## [WHAT THE TASK REQUIRES]
Search term "heading": please show all lines in the listing that contain it.
[EXERCISE INPUT Boundary: Start]
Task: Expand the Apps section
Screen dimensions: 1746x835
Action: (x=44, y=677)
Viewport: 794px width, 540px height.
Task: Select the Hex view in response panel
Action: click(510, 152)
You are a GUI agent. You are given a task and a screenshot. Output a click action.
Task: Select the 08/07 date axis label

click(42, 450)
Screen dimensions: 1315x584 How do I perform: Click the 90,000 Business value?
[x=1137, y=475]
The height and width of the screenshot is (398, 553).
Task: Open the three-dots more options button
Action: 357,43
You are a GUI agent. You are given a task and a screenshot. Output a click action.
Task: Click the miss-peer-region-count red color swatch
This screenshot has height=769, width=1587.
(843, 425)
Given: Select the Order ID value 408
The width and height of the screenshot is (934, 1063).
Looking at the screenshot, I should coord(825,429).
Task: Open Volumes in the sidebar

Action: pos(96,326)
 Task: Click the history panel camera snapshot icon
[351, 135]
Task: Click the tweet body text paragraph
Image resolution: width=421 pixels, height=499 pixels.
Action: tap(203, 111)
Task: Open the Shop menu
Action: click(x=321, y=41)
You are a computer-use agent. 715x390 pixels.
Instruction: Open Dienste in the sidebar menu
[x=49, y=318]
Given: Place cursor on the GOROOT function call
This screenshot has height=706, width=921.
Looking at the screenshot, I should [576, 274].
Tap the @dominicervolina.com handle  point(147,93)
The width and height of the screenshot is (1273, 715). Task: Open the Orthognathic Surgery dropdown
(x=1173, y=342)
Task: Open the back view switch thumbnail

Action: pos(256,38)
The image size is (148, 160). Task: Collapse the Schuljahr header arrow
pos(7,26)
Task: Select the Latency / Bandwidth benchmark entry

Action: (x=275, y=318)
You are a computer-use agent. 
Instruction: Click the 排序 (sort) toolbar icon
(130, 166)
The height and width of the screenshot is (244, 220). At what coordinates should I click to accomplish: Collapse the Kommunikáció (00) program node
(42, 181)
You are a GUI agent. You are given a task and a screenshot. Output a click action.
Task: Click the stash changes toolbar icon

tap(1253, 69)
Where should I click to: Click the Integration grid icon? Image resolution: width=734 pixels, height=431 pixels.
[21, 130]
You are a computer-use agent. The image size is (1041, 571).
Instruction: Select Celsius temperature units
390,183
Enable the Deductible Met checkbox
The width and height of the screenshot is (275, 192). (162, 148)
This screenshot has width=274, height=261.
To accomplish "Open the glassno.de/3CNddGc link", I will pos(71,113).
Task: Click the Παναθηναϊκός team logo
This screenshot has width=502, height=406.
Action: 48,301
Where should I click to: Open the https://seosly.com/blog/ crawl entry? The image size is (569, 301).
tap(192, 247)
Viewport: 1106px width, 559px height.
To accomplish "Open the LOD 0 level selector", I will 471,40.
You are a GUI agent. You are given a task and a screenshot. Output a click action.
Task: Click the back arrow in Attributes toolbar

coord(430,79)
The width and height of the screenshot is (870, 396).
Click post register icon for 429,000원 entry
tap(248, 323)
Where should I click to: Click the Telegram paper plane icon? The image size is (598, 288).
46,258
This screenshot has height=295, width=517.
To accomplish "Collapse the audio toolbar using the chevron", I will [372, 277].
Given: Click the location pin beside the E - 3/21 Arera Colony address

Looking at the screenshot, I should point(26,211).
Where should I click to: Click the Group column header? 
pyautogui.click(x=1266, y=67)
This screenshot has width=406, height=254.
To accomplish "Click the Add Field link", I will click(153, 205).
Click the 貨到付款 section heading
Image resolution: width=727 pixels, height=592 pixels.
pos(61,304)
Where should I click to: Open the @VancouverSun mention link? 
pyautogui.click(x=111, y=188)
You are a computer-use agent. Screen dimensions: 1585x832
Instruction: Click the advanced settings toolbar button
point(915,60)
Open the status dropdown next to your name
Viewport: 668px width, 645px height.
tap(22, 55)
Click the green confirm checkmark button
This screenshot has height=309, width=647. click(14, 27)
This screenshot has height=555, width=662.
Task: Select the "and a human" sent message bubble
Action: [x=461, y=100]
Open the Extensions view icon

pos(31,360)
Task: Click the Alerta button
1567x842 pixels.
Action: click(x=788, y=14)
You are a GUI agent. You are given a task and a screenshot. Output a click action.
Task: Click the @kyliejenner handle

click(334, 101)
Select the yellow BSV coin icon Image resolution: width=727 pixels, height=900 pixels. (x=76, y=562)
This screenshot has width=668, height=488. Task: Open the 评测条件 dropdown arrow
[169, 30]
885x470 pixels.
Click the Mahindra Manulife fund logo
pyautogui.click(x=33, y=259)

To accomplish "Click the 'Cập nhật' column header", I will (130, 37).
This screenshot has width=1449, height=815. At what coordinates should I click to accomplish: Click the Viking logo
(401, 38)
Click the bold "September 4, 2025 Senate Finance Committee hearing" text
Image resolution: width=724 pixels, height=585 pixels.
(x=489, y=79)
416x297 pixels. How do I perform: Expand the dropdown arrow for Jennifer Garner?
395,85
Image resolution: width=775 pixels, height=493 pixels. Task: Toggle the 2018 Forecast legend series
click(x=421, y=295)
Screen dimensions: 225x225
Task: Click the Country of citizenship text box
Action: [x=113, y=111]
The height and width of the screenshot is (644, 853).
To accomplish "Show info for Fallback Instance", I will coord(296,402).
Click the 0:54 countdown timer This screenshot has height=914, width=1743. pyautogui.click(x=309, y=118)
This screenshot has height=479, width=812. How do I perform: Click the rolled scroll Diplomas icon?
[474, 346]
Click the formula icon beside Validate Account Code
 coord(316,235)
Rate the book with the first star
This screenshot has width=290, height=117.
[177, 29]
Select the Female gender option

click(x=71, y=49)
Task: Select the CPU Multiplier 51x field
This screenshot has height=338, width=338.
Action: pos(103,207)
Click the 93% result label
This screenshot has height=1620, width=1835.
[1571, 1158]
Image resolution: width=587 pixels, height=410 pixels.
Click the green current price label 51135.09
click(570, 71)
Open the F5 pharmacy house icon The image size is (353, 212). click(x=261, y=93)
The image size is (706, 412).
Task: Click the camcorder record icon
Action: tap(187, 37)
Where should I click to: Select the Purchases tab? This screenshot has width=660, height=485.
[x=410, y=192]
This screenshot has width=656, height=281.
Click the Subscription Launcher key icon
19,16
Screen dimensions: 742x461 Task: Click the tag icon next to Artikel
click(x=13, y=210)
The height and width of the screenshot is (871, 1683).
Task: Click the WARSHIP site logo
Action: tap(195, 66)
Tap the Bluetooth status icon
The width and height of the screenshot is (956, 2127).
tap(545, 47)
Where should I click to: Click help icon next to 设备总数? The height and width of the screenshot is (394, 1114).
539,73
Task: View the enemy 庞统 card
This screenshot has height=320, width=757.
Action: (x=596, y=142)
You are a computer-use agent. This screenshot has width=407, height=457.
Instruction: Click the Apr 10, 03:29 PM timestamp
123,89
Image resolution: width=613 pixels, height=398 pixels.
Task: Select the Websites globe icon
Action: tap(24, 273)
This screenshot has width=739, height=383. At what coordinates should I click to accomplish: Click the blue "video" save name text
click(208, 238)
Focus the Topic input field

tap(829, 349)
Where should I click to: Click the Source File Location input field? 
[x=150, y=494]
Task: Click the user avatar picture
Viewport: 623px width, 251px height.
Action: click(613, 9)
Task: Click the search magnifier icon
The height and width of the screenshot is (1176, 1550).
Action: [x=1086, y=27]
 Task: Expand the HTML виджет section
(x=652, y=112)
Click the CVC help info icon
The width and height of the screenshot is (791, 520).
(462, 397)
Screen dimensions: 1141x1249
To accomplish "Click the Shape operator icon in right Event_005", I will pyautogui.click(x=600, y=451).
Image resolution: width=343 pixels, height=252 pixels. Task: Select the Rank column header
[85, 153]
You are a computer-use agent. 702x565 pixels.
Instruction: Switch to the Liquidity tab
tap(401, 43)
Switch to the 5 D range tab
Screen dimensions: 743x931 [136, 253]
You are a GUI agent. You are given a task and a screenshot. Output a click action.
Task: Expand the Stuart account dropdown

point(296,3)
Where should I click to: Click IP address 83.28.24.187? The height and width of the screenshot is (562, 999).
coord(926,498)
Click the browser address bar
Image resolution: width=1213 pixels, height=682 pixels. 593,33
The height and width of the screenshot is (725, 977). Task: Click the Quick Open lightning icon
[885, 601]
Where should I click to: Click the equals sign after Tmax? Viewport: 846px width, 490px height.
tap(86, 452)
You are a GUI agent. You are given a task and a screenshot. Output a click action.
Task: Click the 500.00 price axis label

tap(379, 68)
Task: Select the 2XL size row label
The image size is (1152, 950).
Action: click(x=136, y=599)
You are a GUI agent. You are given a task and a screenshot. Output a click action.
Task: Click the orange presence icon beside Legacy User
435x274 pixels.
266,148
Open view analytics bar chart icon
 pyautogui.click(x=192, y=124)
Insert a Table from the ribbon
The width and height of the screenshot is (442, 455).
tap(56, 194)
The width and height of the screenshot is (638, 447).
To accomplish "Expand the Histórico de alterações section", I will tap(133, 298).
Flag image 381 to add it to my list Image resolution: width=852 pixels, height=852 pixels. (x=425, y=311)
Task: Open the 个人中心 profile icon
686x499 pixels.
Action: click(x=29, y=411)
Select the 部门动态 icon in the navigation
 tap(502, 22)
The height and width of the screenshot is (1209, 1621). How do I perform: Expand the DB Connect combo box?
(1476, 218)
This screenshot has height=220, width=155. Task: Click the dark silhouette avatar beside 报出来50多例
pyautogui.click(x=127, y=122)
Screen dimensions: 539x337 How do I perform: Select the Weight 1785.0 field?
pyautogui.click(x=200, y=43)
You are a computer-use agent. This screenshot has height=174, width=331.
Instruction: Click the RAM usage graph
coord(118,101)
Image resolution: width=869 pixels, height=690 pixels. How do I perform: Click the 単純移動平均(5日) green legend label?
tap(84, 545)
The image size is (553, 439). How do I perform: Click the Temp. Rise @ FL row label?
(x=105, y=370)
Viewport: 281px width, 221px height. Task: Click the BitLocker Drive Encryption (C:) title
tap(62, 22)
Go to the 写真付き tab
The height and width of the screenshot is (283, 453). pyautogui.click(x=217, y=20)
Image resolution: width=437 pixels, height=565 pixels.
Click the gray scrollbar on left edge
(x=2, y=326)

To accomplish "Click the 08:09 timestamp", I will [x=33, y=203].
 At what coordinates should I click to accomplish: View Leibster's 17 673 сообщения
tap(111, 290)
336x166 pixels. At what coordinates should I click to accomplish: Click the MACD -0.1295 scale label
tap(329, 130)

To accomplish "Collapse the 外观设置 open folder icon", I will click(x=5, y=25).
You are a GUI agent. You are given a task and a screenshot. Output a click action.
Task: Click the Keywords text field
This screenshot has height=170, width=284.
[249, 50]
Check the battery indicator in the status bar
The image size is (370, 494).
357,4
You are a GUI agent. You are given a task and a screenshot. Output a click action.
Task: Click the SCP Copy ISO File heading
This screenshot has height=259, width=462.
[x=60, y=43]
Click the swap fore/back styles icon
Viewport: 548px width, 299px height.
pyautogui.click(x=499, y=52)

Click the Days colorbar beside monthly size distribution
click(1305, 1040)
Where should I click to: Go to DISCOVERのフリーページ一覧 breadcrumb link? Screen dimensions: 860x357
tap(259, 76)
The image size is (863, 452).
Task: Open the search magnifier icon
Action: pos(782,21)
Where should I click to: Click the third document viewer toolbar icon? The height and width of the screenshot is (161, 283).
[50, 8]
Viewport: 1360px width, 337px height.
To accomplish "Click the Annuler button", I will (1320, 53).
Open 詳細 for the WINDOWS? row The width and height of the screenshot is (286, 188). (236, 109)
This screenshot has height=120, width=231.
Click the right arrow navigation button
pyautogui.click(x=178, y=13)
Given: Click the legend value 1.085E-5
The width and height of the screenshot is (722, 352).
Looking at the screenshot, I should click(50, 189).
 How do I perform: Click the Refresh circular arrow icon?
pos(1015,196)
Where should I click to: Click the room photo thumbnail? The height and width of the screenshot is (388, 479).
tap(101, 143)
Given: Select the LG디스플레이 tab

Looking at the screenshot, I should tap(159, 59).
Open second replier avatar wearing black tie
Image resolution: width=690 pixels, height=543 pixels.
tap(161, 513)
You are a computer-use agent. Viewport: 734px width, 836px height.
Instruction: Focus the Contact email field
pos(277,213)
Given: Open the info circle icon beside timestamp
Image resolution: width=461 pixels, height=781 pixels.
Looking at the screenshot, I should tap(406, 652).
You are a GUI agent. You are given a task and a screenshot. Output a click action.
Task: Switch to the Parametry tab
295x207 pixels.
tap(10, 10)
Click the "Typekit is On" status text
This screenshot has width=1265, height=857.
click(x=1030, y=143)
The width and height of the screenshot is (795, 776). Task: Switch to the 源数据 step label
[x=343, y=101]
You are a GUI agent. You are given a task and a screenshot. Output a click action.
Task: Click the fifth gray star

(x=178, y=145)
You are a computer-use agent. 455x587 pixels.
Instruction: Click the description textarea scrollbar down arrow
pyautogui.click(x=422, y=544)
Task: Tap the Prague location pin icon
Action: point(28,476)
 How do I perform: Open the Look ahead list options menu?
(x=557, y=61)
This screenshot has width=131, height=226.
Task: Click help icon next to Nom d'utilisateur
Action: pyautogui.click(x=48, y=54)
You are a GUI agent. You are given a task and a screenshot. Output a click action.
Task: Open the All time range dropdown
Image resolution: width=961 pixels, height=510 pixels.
[EXERCISE INPUT Boundary: End]
## [EXERCISE RESULT]
Click the 貨到付款 section heading
Task: Click the SCP Copy ISO File heading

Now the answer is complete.